[Stored data]

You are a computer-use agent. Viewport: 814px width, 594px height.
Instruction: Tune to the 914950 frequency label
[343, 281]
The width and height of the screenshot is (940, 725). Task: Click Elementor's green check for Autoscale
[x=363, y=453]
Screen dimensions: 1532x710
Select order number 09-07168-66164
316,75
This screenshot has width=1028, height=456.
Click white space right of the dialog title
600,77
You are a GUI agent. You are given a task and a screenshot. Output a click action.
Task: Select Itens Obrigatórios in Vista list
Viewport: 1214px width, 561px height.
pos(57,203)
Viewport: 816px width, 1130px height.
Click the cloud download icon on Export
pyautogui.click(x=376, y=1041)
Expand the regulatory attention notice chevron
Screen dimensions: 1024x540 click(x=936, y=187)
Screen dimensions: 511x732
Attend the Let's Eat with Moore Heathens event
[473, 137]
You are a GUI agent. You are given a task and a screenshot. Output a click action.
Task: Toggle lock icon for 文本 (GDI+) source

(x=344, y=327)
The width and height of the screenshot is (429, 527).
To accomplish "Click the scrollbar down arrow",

_What is needed:_
Give again, word for word, every line from the one holding "Click the cloud download icon on Export" to the end of the data.

_Answer space:_
Click the cloud download icon on Export
pyautogui.click(x=376, y=1041)
Expand the regulatory attention notice chevron
Screen dimensions: 1024x540 click(x=936, y=187)
Screen dimensions: 511x732
Attend the Let's Eat with Moore Heathens event
[473, 137]
You are a GUI agent. You are given a task and a screenshot. Output a click action.
Task: Toggle lock icon for 文本 (GDI+) source

(x=344, y=327)
The width and height of the screenshot is (429, 527).
To accomplish "Click the scrollbar down arrow",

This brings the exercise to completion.